Monday’s complaints from hard-pressed commuters included “New timetable and a packed train just cancelled as no driver in London to take over. Triumph of Thameslink.” According to the Guardian, “Throughout the day, between half and a third of timetabled trains across the new enlarged network were being cancelled.”

And it might not have been ideal for Go-Ahead to report healthy profits in the same week, either…

But before we poke GTR (an A2B Excellence client) with a stick, let’s remember that the rail industry is stuck between a rock and a hard place when it comes to customer relations. Sometimes it doesn’t do itself any favours; on the other hand, sometimes it can’t win.

Of course there were problems on the first day. After all, this was the biggest shake-up in timetables for two decades.

The TOCs must also note the gaping chasm which always happens in technically demanding businesses (see airlines, too); by which customers – quite rightly – don’t fully understand the complexity of delivering the service, nor indeed the benefit they might be receiving.

So the massive points upgrade at London Bridge will be completely invisible to 99% of users, whereas they most certainly will notice that their journey times have become longer because of increased stop-times at stations – which is why we continue to hear that trains are slower now than they were a century ago.

Customers also don’t understand the delicate dance between TOCs and Network Rail; or the byzantine complexities of the franchise system– but they do know that it’s arcane, constructed by consultancies they don’t trust, allows international state operators to take a slice of UK value, encourages opacity and prevents them from getting the best value ticket or decent service for anything but the simplest journey.

Not a great place to start from.

The point is that if we want customers to be tolerant of the challenges they don’t understand (like franchising, timetable changes), then we need to deliver exceptional performance and service on the challenges they patently do understand (value, communication, ticketing).

In a world of smartphones and 24/7 connectivity, it is nothing short of ludicrous, for example,  that the best-value fare should not be available from every ticket machine in the land.

What the travelling customer rarely appreciates is that the profits ‘creamed off’ by TOCs are only around 3-4p in the pound – and the long-term risk in infrastructure required to run a railway is huge; whether NR takes some of the pressure or not. There is therefore not a lot room, financially, in which to innovate on technology – particularly across the relatively arbitrary length of a franchise, which might make such innovations moot anyway.

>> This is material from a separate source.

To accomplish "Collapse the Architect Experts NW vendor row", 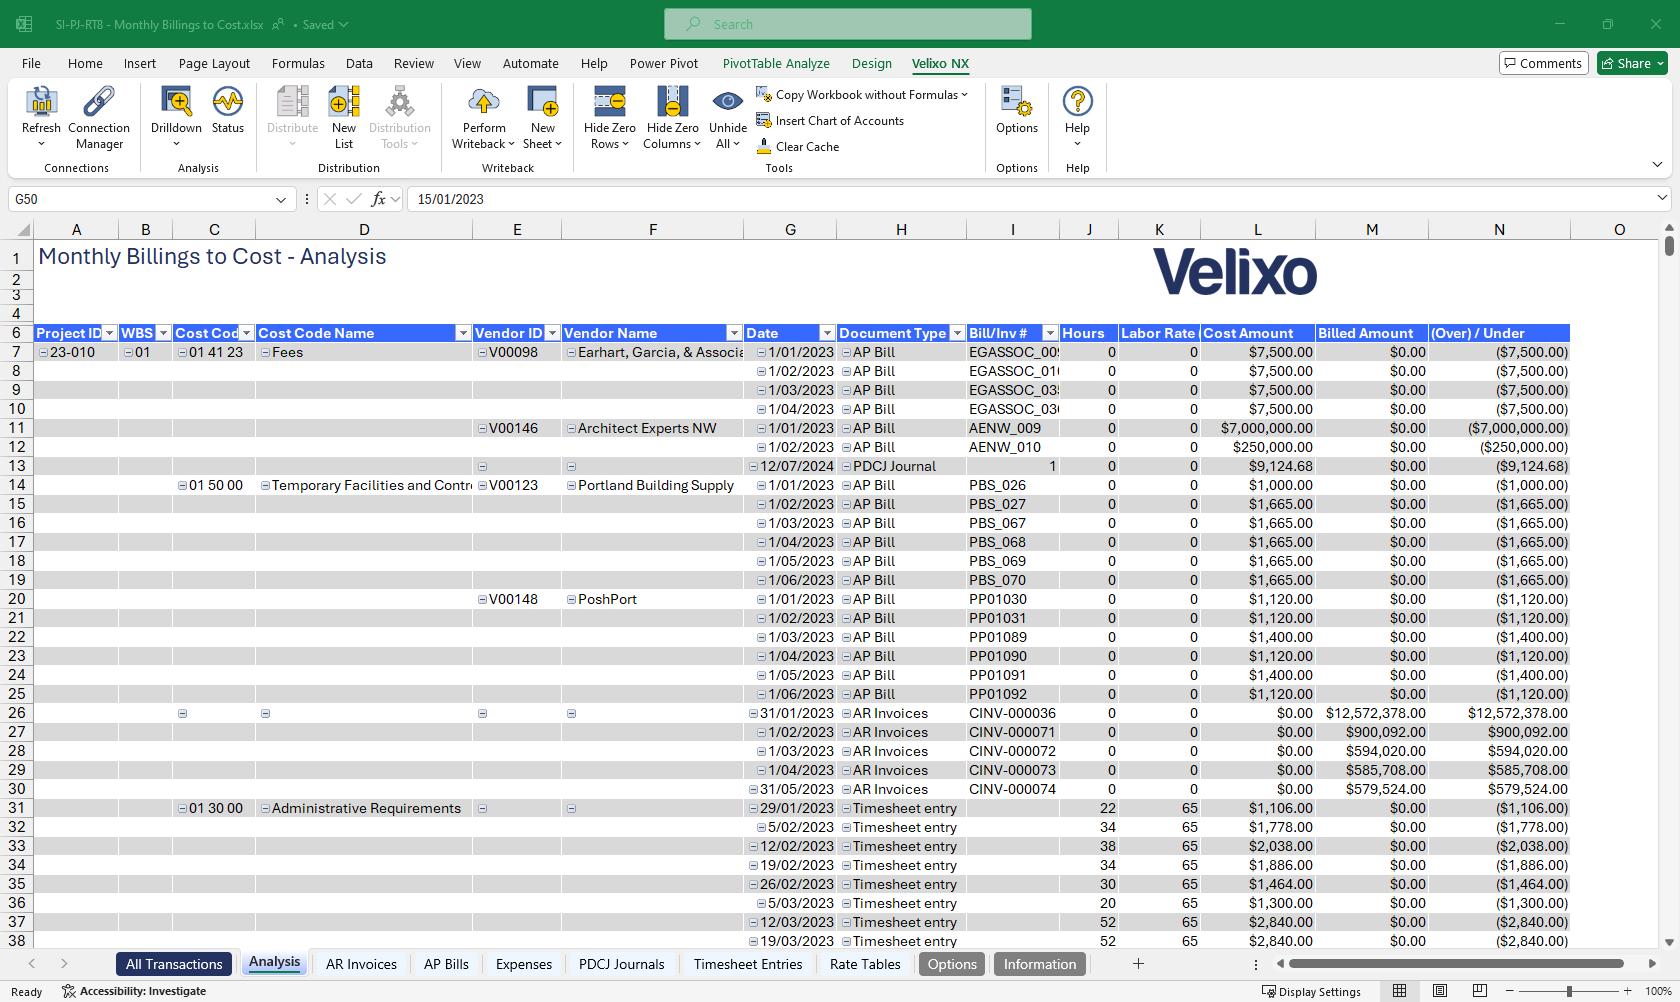I will click(571, 429).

That makes it even more essential that TOCs focus on the two aspects of the system in which they can genuinely move the needle:

  • Service: an experience that transcends sometimes fraught industrial relations to put the customer first
  • Efficiency: thinking differently to cut the cost of infrastructure and service delivery and create transformative customer experiences

Both of these may feel impossible. They certainly do to customers at the moment! But leaders in the industry have a greater range of strategic, technological and management options at their disposal than ever before. Digital transformation is evolving real new opportunities for customer engagement, and methodologies like Visual Management and Lean Breakthrough mean leaders can do more with the data they uncover and reach more teams on infrastructure projects or in the delivery of day-to-day rail services.

This matters, because evolution of our industry is non-negotiable.

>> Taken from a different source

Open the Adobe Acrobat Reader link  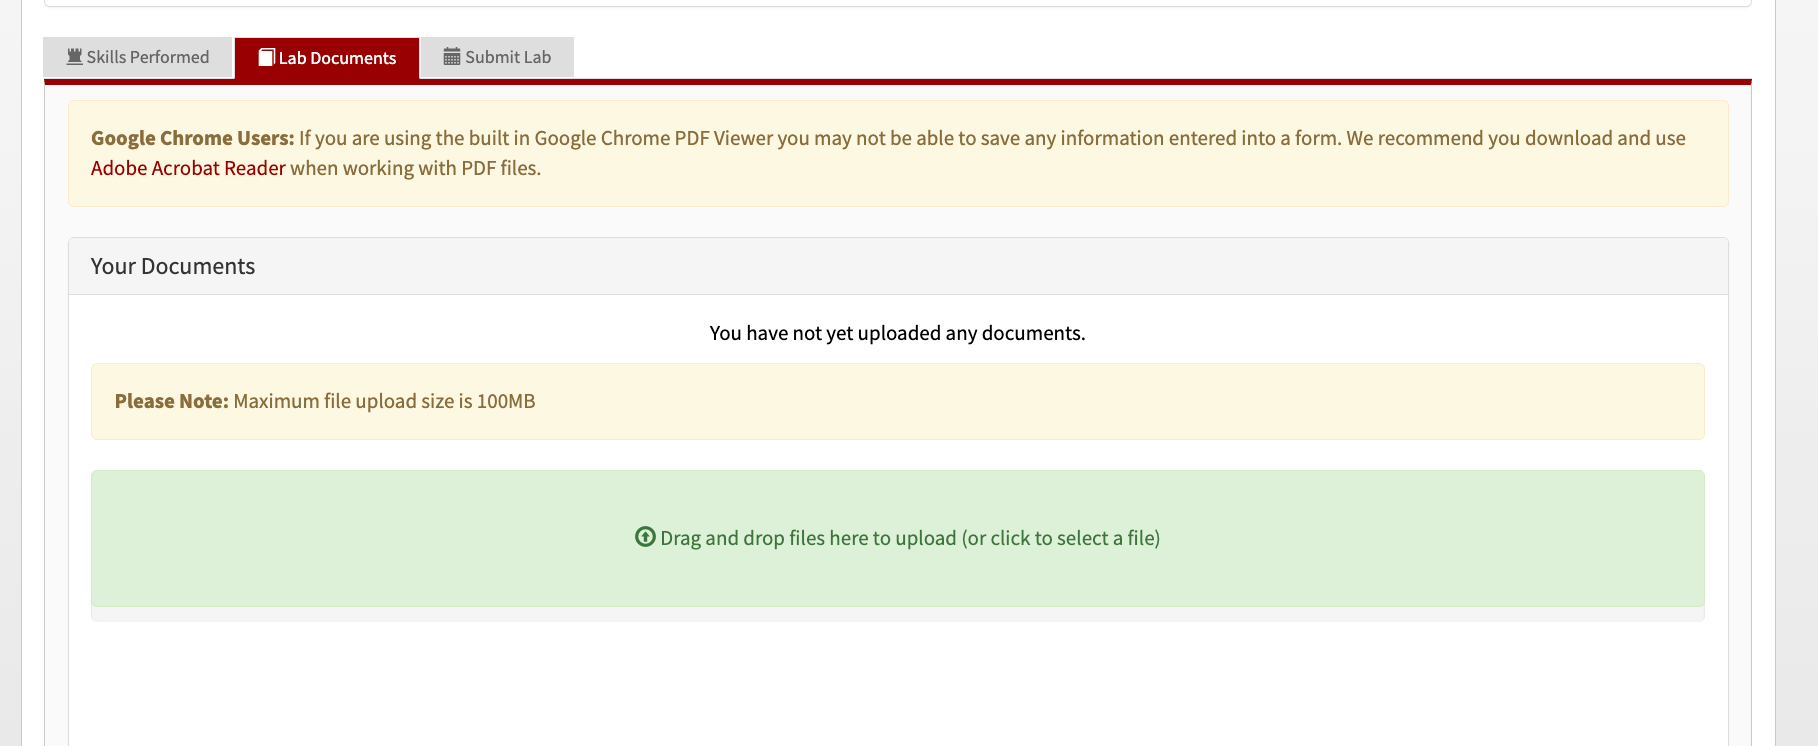click(x=188, y=168)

Otherwise, it’s doomed to a slow and painful decline – particularly outside major metropolitan areas. According to the ORR’s figures, 2016-17 “marked the lowest year-on-year growth in national passenger journeys since 2009-10 (0.8%)… [and] journeys on the two largest operators’ services, Govia Thameslink Railway and South West Trains fell by 1.9% and 3.2% respectively.”

The status quo is simply not sustainable – no industry can sit on its laurels. Uber, for example, is already working on personal, drone-style air transport (and it’s not a pipe-dream: as well as working with aviation partners, the company is already engaging with regulators to establish the ongoing rules of the air for this emerging industry, and test flights are expected between 2020 and 2023).

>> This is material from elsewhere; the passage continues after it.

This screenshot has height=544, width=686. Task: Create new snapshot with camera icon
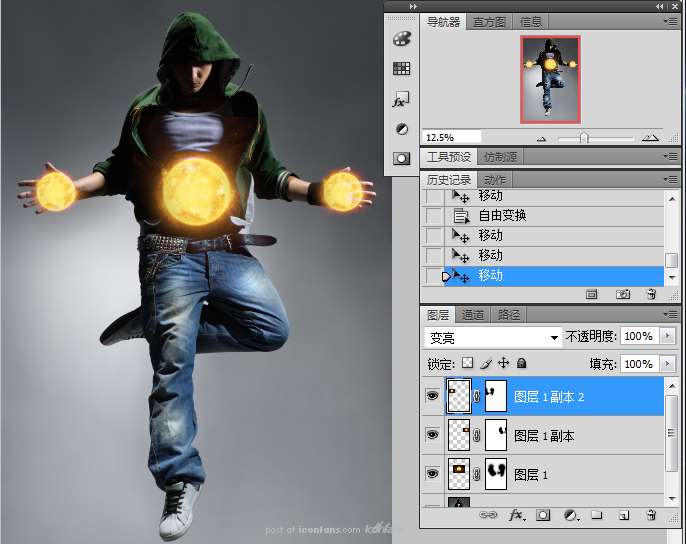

Insiders know how hard it is to run a railway. But that’s no longer good enough. We need to meet and exceed customer expectations, and world-class service is going to be the only way to do it. There is a well-defined niche for rail (commuting, middle-distance travel and, despite its weakness in the UK, freight); but we will only survive by moving with customer demand. It’s time to put employee and customer engagement at the heart of what it means to run a railway; to forget all the reasons why we think we can’t do anything better, and work out how we can.


nickWhich way now for rail?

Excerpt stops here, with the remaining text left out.